4. "The reader must be given all the information or 'clues' to be able to solve the crime"

 Yeah, I think I had them all, but I couldn't get the proper angle and Hannah was privy to a bit more personal knowledge of a particular item than I was. While I didn't nail down everything, I do think that the potential to reach the conclusion was present. 

5. "The detective must explain who the criminal is and the motive, means, and opportunity by the conclusion of the story" 

Yes, this definitely happened. We got it all wrapped up with a nice little bow. 
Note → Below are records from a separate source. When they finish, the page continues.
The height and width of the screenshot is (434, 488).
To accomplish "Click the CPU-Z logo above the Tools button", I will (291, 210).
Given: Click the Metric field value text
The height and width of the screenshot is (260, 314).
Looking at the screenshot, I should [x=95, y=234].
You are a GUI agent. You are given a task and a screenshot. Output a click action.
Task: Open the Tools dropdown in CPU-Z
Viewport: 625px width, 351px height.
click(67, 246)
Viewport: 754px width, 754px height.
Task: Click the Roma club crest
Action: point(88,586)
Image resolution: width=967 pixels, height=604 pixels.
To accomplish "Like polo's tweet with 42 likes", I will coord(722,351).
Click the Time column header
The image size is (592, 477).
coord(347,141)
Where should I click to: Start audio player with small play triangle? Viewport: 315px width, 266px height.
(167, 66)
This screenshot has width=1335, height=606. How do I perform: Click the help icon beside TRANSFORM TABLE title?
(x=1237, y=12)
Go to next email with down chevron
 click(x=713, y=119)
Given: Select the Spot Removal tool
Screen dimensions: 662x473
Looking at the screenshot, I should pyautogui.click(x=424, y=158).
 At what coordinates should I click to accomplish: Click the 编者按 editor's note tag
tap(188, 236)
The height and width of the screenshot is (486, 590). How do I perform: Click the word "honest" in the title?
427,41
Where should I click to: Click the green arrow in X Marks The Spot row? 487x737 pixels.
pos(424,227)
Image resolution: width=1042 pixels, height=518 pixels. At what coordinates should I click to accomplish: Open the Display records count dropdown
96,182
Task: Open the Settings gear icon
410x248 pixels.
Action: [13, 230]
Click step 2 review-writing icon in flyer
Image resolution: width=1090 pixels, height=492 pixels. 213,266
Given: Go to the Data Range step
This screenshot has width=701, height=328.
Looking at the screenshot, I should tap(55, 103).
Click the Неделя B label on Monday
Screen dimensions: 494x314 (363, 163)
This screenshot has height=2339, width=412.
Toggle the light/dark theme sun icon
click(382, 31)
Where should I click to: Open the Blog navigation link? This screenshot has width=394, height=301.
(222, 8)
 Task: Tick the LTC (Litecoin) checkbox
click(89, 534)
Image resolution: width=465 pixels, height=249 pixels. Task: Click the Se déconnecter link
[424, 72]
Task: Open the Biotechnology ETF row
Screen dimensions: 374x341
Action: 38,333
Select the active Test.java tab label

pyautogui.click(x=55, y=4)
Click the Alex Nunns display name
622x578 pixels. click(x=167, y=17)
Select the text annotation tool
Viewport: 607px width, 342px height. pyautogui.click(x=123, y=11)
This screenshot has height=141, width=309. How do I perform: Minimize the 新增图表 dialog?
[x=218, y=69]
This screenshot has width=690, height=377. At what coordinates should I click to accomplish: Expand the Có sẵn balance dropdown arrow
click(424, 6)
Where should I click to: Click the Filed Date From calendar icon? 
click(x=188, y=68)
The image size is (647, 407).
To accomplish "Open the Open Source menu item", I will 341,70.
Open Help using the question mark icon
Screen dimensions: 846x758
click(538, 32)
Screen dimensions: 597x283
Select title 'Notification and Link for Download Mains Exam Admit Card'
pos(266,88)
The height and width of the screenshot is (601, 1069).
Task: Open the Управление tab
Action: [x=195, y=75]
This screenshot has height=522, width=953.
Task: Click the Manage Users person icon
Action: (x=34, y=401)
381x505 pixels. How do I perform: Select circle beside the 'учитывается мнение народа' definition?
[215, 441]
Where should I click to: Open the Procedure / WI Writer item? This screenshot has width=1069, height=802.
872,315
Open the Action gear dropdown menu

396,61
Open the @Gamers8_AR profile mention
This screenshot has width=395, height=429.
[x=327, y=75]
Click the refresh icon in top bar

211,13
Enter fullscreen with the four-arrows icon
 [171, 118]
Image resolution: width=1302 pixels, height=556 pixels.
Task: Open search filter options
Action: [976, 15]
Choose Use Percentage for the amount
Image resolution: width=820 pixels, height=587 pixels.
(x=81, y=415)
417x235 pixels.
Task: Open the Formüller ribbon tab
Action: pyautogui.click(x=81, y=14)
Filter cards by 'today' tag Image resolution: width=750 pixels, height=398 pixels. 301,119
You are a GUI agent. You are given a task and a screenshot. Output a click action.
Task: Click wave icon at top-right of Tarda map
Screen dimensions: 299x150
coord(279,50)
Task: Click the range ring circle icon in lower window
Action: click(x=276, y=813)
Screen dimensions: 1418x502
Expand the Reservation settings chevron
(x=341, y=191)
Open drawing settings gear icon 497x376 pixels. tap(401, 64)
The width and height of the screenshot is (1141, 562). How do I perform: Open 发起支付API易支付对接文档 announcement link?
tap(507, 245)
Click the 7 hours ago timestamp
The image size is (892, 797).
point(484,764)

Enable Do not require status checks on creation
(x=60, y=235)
All of the above rules are listed in The Longman Anthology of Detective Fiction (Mansfield-Kelly & Marchino 25); there will be a full citation at the end of the post since I quoted from it. 

So, this is a legitimate amateur detective story. This one is the best of the three that I have read this year, thus far. It isn't realistic by any means, and how everyone in this town doesn't have cavities from how much Hannah bribes them with sweets, I will never know. Maybe the dentist is just really good at his job, unlike the police officers. Hannah manages to dig up a lot of personal information about all kinds of people in town, using just her pleasant demeanor and baked sugar. You would think it would be a bit harder than that, right? Guess not. Speaking of sugar, this book also has recipes throughout it that match whatever Hannah bakes. If you're into baking and mysteries, this aspect will probably be pretty thrilling. I didn't try out any of the recipes myself, and I have to eat gluten-free anyway. The recipes aren't adapted to that dietary need so even if I had tried them, they wouldn't be exactly to book specification. 

I honestly just wanted a mystery that wasn't predictable and where the character didn't completely annoy me. I liked Hannah. Even if she isn't always bright with her decisions, she means well and is a nice person. I couldn't predict the outcome, so I'm happy to overlook the lack of realism. My bar is a bit low this year so far, if you couldn't tell. This book was actually turned into a Hallmark Mystery movie, so naturally its relatively wholesome, apart from the murder portion. Maybe eventually I'll look into watching it and see how it was adapted, just for kicks. 

Ultimately, I give A Chocolate Chip Cookie Murder a Lone Star rating of ✯✯✯ and a half. It was better than the last two amateur detective books I read, but still wasn't the best of all detective novels I have read by any means. It is light and fun, but not realistic. If you want realism, don't get this book. If you just want a nice light mystery read for a weekend, this can do the trick well enough. I might try reading more books in this series, but I'm not fully decided on if I will or not yet. I'm just considering it. I might just try to sample some other mystery series and see what's out there. I'm open to suggestions!   

This concludes another review here at The Real World According To Sam, where I bring the books straight to your screen and even provide my own two cents about them.

Works Cited

Mansfield-Kelley, Deane and Lois A. Marchino. The Longman Anthology of Detective Fiction. Pearson, 2005.